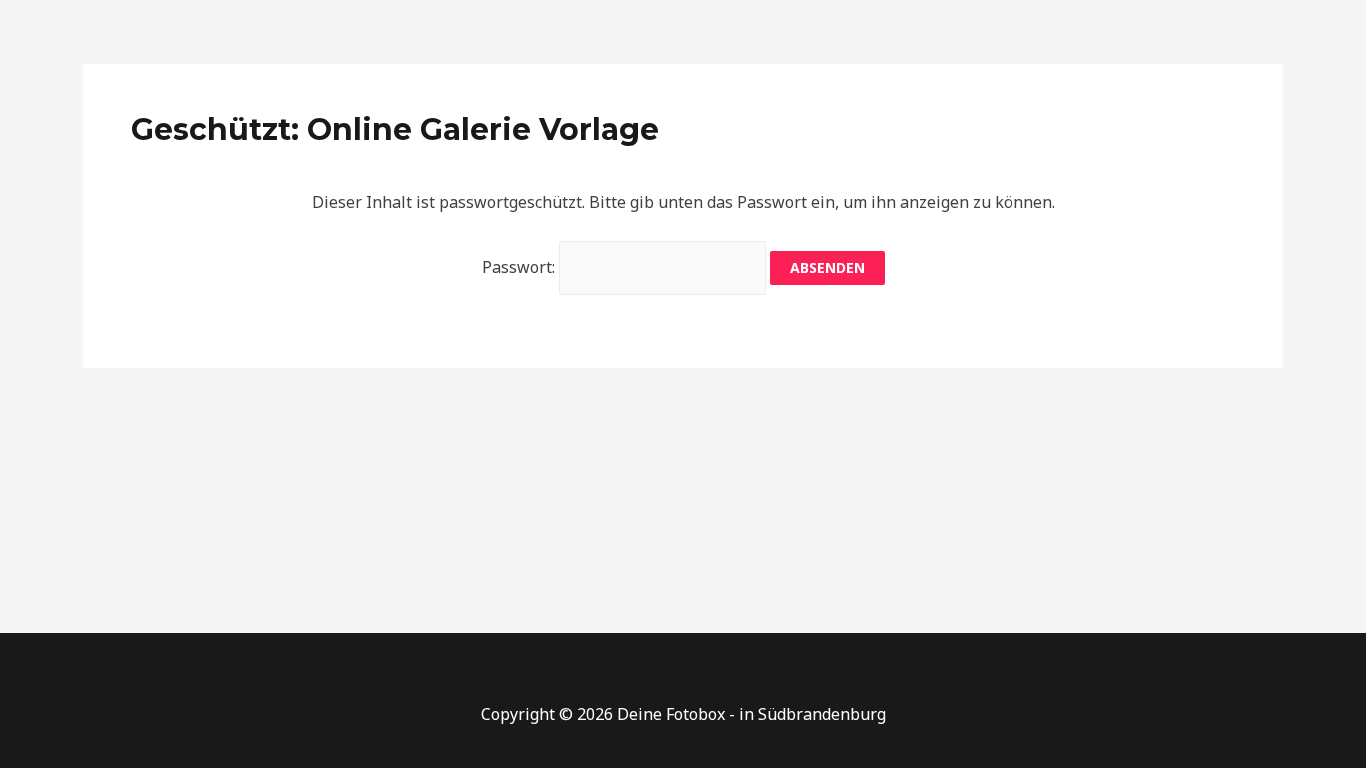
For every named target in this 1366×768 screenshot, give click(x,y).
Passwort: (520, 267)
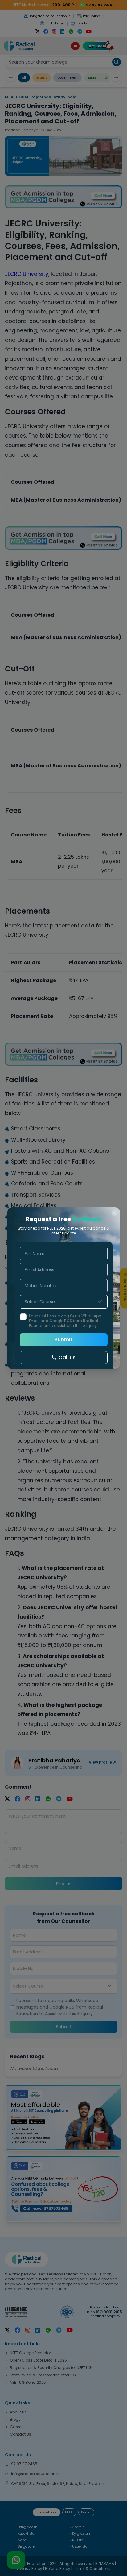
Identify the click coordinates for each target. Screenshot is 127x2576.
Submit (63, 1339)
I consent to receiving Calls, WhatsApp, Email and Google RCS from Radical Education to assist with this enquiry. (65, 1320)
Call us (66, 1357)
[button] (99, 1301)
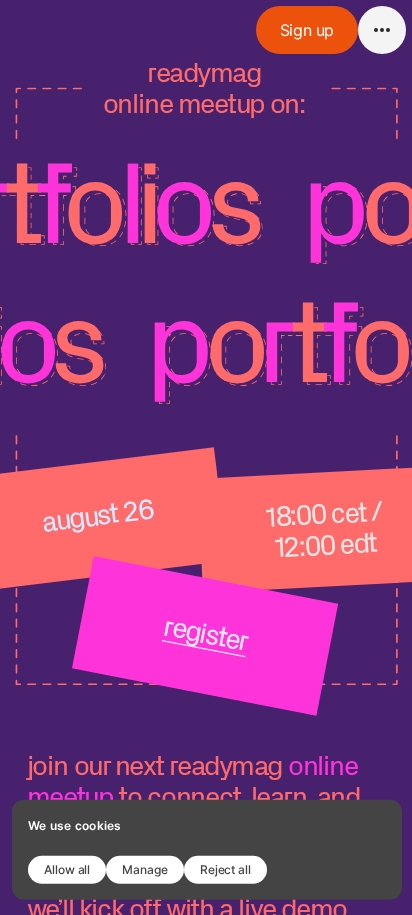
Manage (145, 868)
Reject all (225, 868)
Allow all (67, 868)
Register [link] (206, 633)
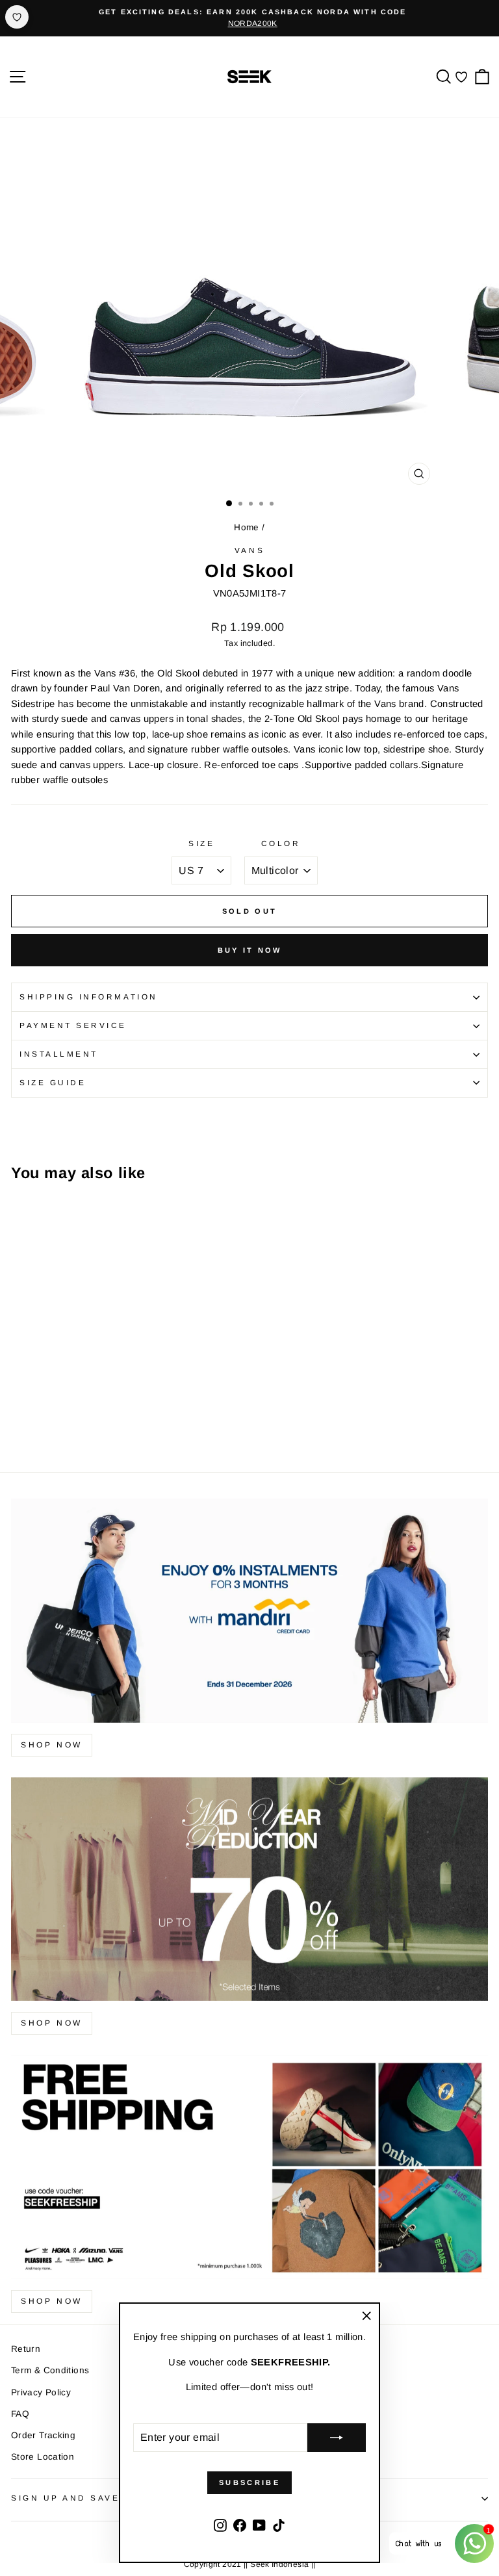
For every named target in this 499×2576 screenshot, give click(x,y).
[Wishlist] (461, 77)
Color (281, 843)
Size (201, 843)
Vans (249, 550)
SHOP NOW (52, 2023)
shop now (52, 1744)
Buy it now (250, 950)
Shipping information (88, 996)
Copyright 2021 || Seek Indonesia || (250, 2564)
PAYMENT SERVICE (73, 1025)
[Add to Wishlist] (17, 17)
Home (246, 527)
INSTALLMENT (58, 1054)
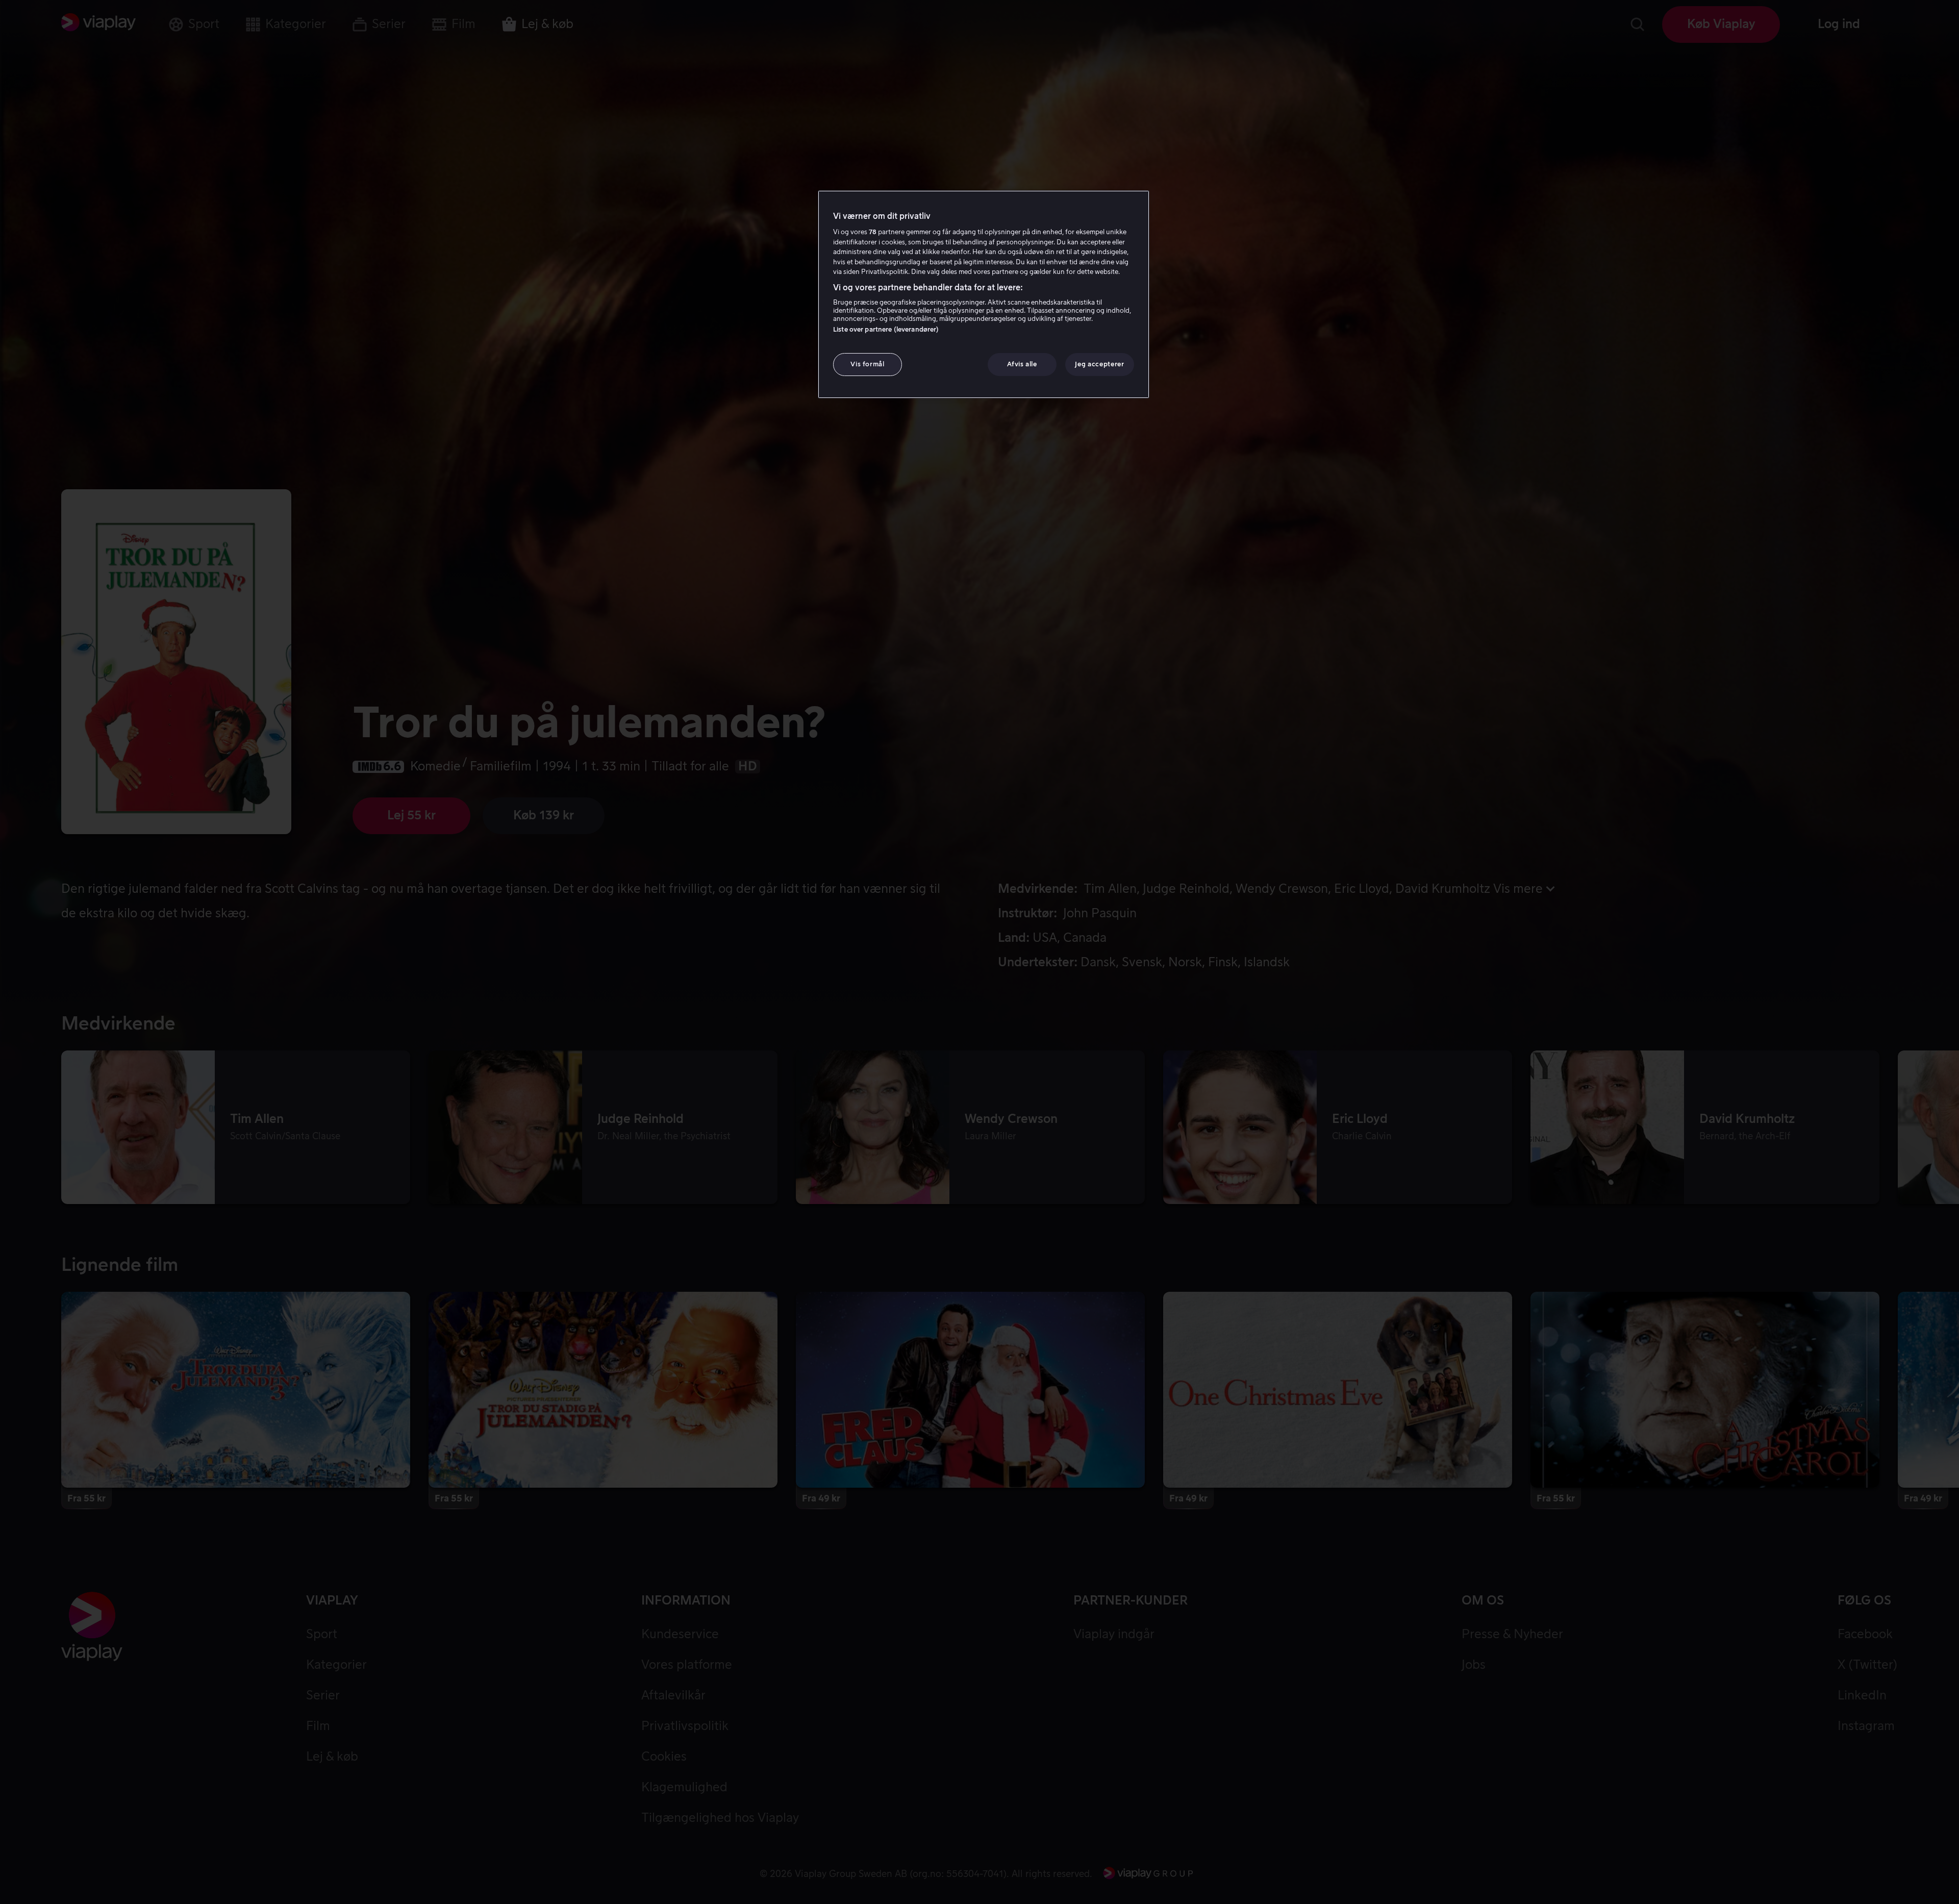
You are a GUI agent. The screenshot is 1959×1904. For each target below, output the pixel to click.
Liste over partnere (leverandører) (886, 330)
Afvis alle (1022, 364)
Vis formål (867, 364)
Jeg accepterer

━━━━━━━━━━━━━━━━━━━━━━━━━━━━━━

# Exercise:
In the copy you write, the data above must appear exactly, with no pictures.

# Result of the task:
For every named target in this 1366×768 screenshot, give click(x,y).
Passwort: (520, 267)
Identify the click coordinates for each target. Screenshot is 127x2576.
Submit (63, 1339)
I consent to receiving Calls, WhatsApp, Email and Google RCS from Radical Education to assist with this enquiry. (65, 1320)
Call us (66, 1357)
[button] (99, 1301)
Manage (145, 868)
Reject all (225, 868)
Allow all (67, 868)
Register [link] (206, 633)
For every named target in this 499×2576 screenshot, give click(x,y).
[Wishlist] (461, 77)
Color (281, 843)
Size (201, 843)
Vans (249, 550)
SHOP NOW (52, 2023)
shop now (52, 1744)
Buy it now (250, 950)
Shipping information (88, 996)
Copyright 2021 || Seek Indonesia || (250, 2564)
PAYMENT SERVICE (73, 1025)
[Add to Wishlist] (17, 17)
Home (246, 527)
INSTALLMENT (58, 1054)
You are a GUI agent. The screenshot is 1959×1904. For each target below, output the pixel to click.
Liste over partnere (leverandører) (886, 330)
Afvis alle (1022, 364)
Vis formål (867, 364)
Jeg accepterer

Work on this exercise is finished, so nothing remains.